* Set of tasks:
1: In the Bitcoin talk transcript, how many attendees did the online course on Bitcoin have?
2: Resume the Bitcoin talk transcript, picking up right after its final sentence.

[Begin Source text]

Lessons for Bitcoin from the 150-year History of Decentralization

Arvind Narayanan

Lessons for Bitcoin from the 150-year History of Decentralization

Arvind Narayanan (twitter- random_walker) Princeton University

Another 30 seconds. Take your seats. We have Arvind Narayanan. Some of the research from Princeton has rivaled the work of MIT. Professor Narayanan is going to teach us some lessons for Bitcoin.

Thank you. Can you hear me? I think you can. What I want to do today is to look at lessons from history for the future of Bitcoin, the next 10 years for Bitcoin, the next 30 years for Bitcoin. Why am I doing this? Why does it make sense to talk about the far future at a time when we're at a crisis for the community?

At this time it makes a lot of sense to look at the past and at the future. It helps to know that the future is bright for crypto tech. It can give us a sense of perspective and to help look past our immediate differences. I am doing this because I can, I'm an academic and I have the luxury of looking at long-term issues. I have no particular opinion on the scaling debate. If I offend you, I apologize in advance, but I hope you will forgive me.

We did an online course on Bitcoin, with 30,000 attendees. We also made a textbook. It's been a pleasure to contribute to the community. Let me give a quick perspective of the long-term view of bitcoin. You might be familiar with the production lifecycle. Initially there is some motivation trigger, then a bunch of peaking around hype, and then the bubble, and then the trough of disillusionisment and then there's a plateau of connectivity. I think this fits Bitcoin's trajectory pretty well, we're somewhere in the trough of disillusionment, we have not hit rock bottom yet. I am going to make some recommendations.

Right now, I would say we are in the trough of disillusionment. If you are playing this game, play the long game or don't play at all. We haven't hit bottom yet. There are still some things that are pretty hyped and for which the hype is going to deflate a little bit. I think there's always a pet example for everyone.

"private blockchain" is a confusing name for a shared database. I would be happy to debate this later. If you look at bitcoin and take away the currency and take away proof-of-work, you have a shared database. This is not to say, by the way, that all the private blockchain stuff is bogus, I think there's a lot of value there, it's because they are finding a lot of value in shared database though. In some cases that tech hasn't been deployed yet, that's why they are finding value in shared databases.

I find the linguistic connotations very interesting. Sometimes when something gets hyped, it reflects in the language that we use. From a grammatical perspective, how do you explain blockchain? I have been seeing people saying "I love blockchain". People are telling me that the blockchain is the best thing that ever happened to them. Maybe they are using it as a proper noun. I have heard that there is a Church of Blockchain in Brazil. Some of them believe this in all sincerity, like "I love Jesus". I find this very curious. I would say that someone reddit has a joinder to this, what's ultimately a data structure has taken an auroa around it... blockchains are going to revolution finance, is like saying an array will revolutionize finance. Dilbert at this point has done some blockchain spoofs, at this point. So there's a certain level of hype.

[End Source text]
[Begin Recorded data]

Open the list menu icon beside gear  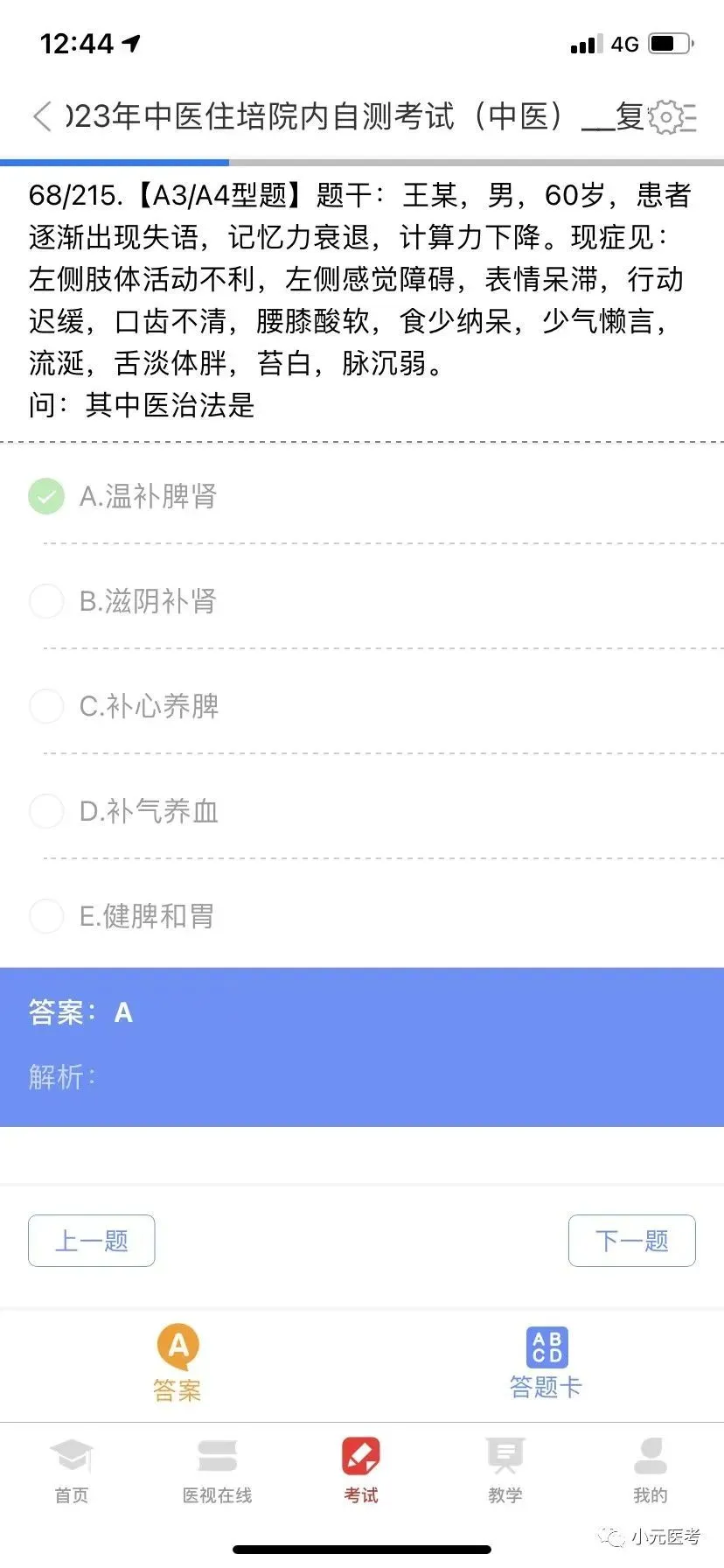tap(691, 117)
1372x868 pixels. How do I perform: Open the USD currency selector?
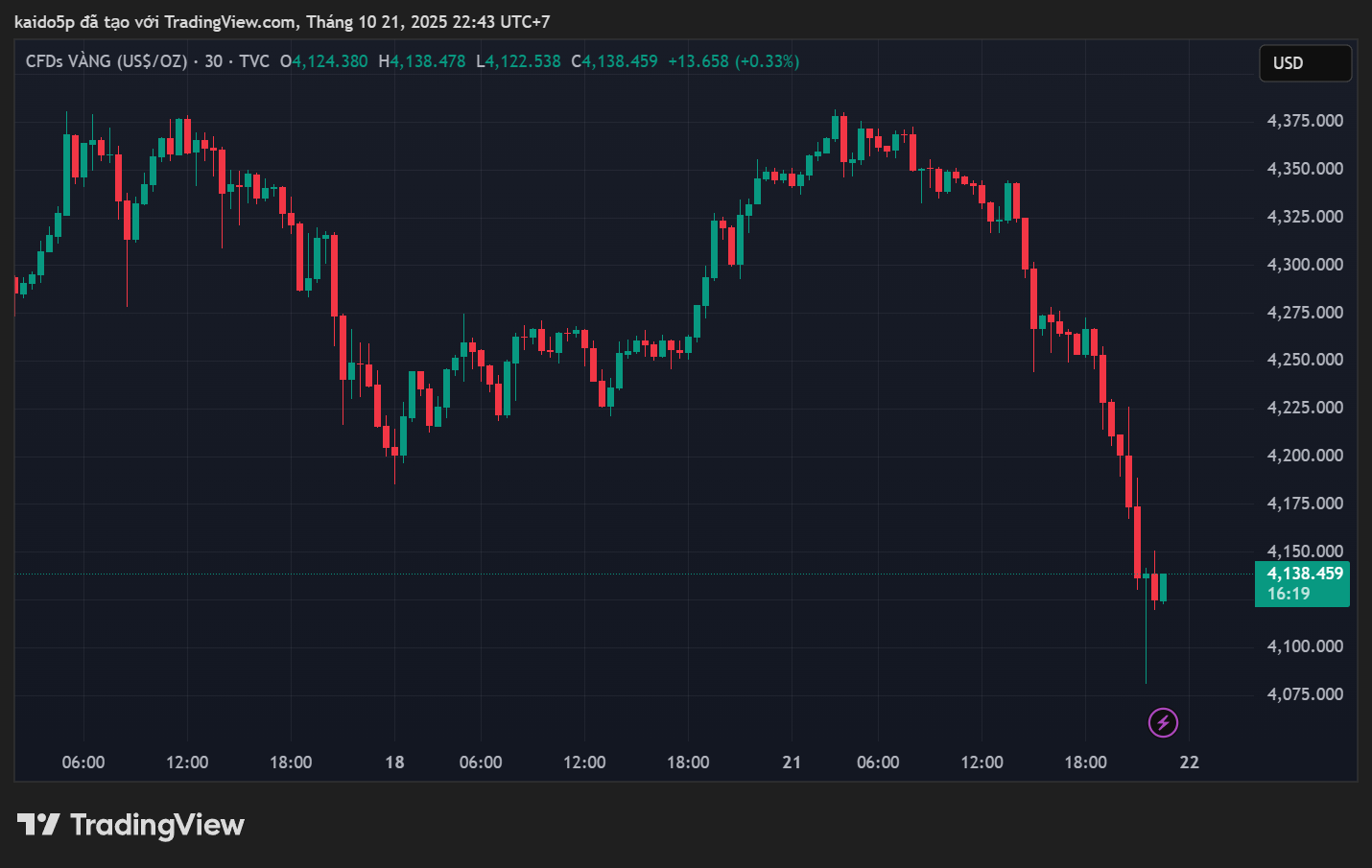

[End Recorded data]

* Task-by-task results:
1: 30,000

2:
So let's clock back and look at the old history. Let's dial the clock back to the year 1900. This was Scientific American. I read this article and this whole March 1900 addition... it was interesting to look back, it's the one on the left about a cheap telephone system for farmers. Why am I talking about this? By the way the other technological issues at the time, on this page, was about cutting threads.

So this picture is showing someone installing a DIY telephone system using barbed wire. You have a pair of farmers connecting themselves before the phone company would do it. How is this relevant to Bitcoin? Well what was happening here is that it was the start of the movement that was rejecting the top-down centralist planned telephone system of the Bell telephone company. This was a DIY open decentralized movement. Initially it was pairs of farmers, and then it was little groups of small towns and farmers. This coalesced into small companies that provided services to specific areas, which later turned into bigger companies.

There was a variety of technologies. There's a conflict of these two ways of doing this. Centralization and decentralized. There was a phoneommenal book called The Master Switch, by Tim Wu. He looked at telephony, radio, film and television. He showed amazing similarities between all of them. In each case he illustrated the tension between centralization and decentralization. He looked at open/closed primarily, but there's a strong correlation to what we're talking about today. There are lessons all over the place that we can apply to Bitcoin, but also for communication technologies that we are building today.

Looking at the history of these technologies has a lot to teach us. I would recommend this book to any Bitcoin entrepreneur. How does one paradigm come to dominate over another? That's an interesting historical question, and I would point to that book.

But here's a more specific lesson. Let's look at the evolution of Bitcoin mining from CPU desktop mining, progressing to GPUs which required expertise, then FPGAs which required even more expertise, and then ASICs where only well-funded corporations can do this. What does this have a historical parallel to? It has a historical parallel to actual gold mining, starting with mining by individuals, then sluice box, then placer mining, then pit mining which requires a large corporation.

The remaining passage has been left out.